One of the most preventable sources of token waste in agentic systems is continuation past the point of value. An agent that has effectively completed its task but keeps running — verifying, re-verifying, hedging, exploring tangential possibilities — burns tokens without producing better outcomes.

This problem has two faces: under-specification (the agent has no clear exit criteria, so it continues indefinitely) and over-caution (the agent has exit criteria but keeps running "just to make sure"). Both are architectural failures, and both have systematic solutions.

Early termination is not about cutting agents off prematurely. It is about defining, upfront, the conditions under which a task is done — and enforcing those conditions programmatically so the agent does not have to decide for itself when to stop.

This topic addresses: how to define exit conditions, how to implement them in code across major frameworks, and how to handle the edge cases that make early termination tricky in practice.


Taxonomy of Exit Conditions

Exit conditions fall into four categories, each serving a different purpose:

1. Success Conditions

The agent has achieved the specified goal. This should be the most common exit path.

Examples:
- All files in the target list have been processed
- The test suite passes with >= 90% coverage
- A valid JSON artifact matching the output schema has been produced
- The generated code compiles and all existing tests still pass

2. Convergence Conditions

The agent is making diminishing returns — each new iteration produces less new information or smaller changes than the previous.

Examples:
- Consecutive iterations produce outputs that differ by less than N%
- The agent has proposed and rejected the same approach twice
- The last 3 tool calls returned no new information

3. Budget Conditions

Hard limits on token consumption, iteration count, or time. These are safety nets that prevent runaway agents.

Examples:
- Maximum N iterations reached
- Context window at 80% capacity
- Total tokens consumed > X
- Wall clock time > Y minutes

4. Failure Conditions

The agent has encountered an unrecoverable state.
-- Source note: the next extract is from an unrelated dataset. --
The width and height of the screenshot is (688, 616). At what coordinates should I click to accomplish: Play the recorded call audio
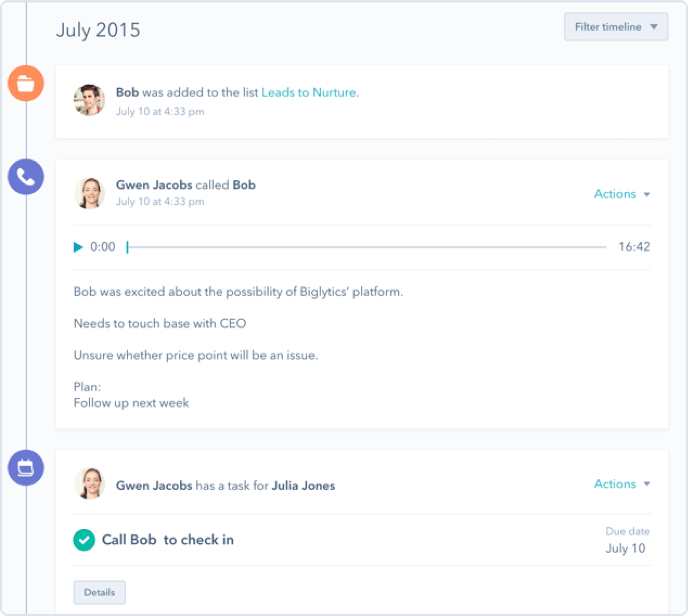(x=79, y=247)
Continuing would not help; escalation is needed.

Examples:
- Tool has returned the same error 3 consecutive times
- Required input resource is unavailable
- Agent output cannot be parsed for N consecutive iterations
- Agent is generating content that contradicts its own prior output (diverging)
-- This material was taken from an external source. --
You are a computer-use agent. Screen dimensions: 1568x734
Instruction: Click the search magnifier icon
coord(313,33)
Tip: For every agentic task you design, write out exit conditions in all four categories before writing the system prompt or tool definitions. This is the equivalent of defining acceptance criteria before writing code — it clarifies what "done" means, prevents gold-plating, and gives you the vocabulary to implement programmatic stop signals.


Implementing Exit Conditions: From Concept to Code

Method 1: Stop Signal in Agent Output

The simplest approach is instructing the agent to include a structured stop signal in its output when it believes the task is complete. The orchestrator checks for this signal after each iteration.

SYSTEM_PROMPT = """
You are a code review agent. When you have reviewed all files and produced
your complete findings report, end your response with exactly:
REVIEW_COMPLETE: {"status": "success", "files_reviewed": N, "issues_found": M}

Do not continue after producing REVIEW_COMPLETE. Do not add caveats or 
offer to do additional work after this signal.
"""

def run_agent_loop(initial_message: str, max_iterations: int = 20) -> dict:
    messages = [SystemMessage(content=SYSTEM_PROMPT)]
    messages.append(HumanMessage(content=initial_message))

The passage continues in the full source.